Erzählt man, fragt Oskar sich, wenn man jung ist, so wenig, weil man so wenig zu erzählen hat oder weil man mehr damit beschäftigt ist, etwas zu erleben? Er müsste es ja eigentlich wissen, schließlich war er selbst einmal jung. Er entscheidet sich für eine weitere Induktion: Man redet wohl, aber, wie die Erfahrung zeigt, mehr mit seinesgleichen, weniger mit den Alten, und man redet gern über die eigenen Probleme. Später dann redet man über die der anderen. Nachdem er diese Überlegungen längere Zeit hat zirkulieren lassen, entscheidet er, dass das wiederum auch nicht wirklich zuträfe. Aber was ist schon zutreffend? Oder, um noch eine halbe Umdrehung hinzuzufügen: Was ist schon berechenbar? Man kommt dem Leben nicht auf die Spur, schon gar nicht mit einem geistigen Histogramm.

Oskar schließt den Wasserhahn. Er verlässt das Bad, steigt die Treppe hinunter. Constanze ist nicht im oder am Haus. Sie ist früher aufgestanden als er. Hat bereits gefrühstückt. Sie ist - erstmalig nach seinem Geburtstag - allein mit dem Drahtesel unterwegs gewesen. Einkaufen. Der Frühstückstisch ist gedeckt. Ein Morgenei harrt unter einer pinkfarbenen Wollmütze der Guillotine, und der Kaffee in der Thermosflasche.
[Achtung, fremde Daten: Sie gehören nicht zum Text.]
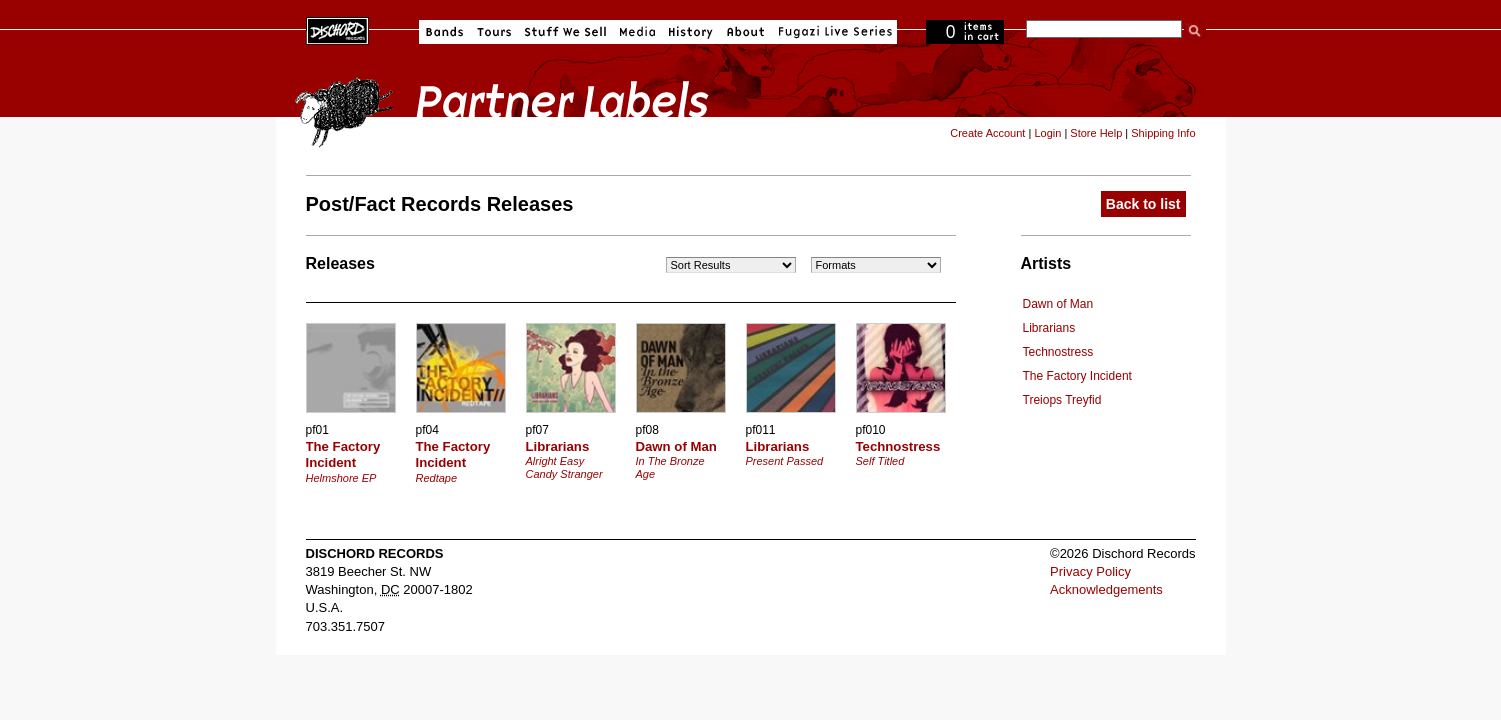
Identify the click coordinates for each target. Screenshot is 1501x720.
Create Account (987, 133)
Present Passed (785, 461)
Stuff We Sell (565, 32)
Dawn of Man (1058, 304)
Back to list (1143, 204)
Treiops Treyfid (1062, 400)
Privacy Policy (1090, 571)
Selbst die Tageszeitung liegt bereit.

Er streckt bequem die Füße aus und greift nach dem Zeitungsblatt. Dort liest er von gestrandeten Walen. Man hat versucht, die riesigen Meeressäuger ins tiefe Wasser zurück zu schaffen, doch die meisten Tiere sind verendet. Vor einigen Jahren, erinnert er sich, gab es ein sonderbares Vogelsterben hier in der Region. Über die Ursachen fand man nichts heraus. Mutter Natur hütet, wie üblich, ihre Rätselecke.

Sie haben Post bekommen, erstmalig in diesen Ferien. Es ist keine gute Post. Eine Freundin von Constanze ist tot. Keine sehr intime Freundin, aber dennoch, die Nachricht hat Constanze zugesetzt. Oskar kannte die Freundin. Es war eine angenehme Person, einige Jahre jünger als seine Frau. Sie hatte einen Herzstillstand. Keiner weiß, warum. Sie schien gesund. Oskar steht auf und blickt über den stark verbrannten Rasen. Das Alltägliche lässt Fragen, die wie altgriechischer Chorgesang unsichtbar im Hintergrund der Daseinsbühne walten, selten den Vortritt. Oskar hofft immerhin, dass die Kunde über diesen Sterbefall die letzten Tage, die ihnen noch verbleiben, nicht zu sehr überschatten möge. Constanze neigt dazu, traurige Ereignisse, statt sie zu verabschieden, in den Kammern ihres Herzens einzulagern und gelegentlich eruptiv abzurufen.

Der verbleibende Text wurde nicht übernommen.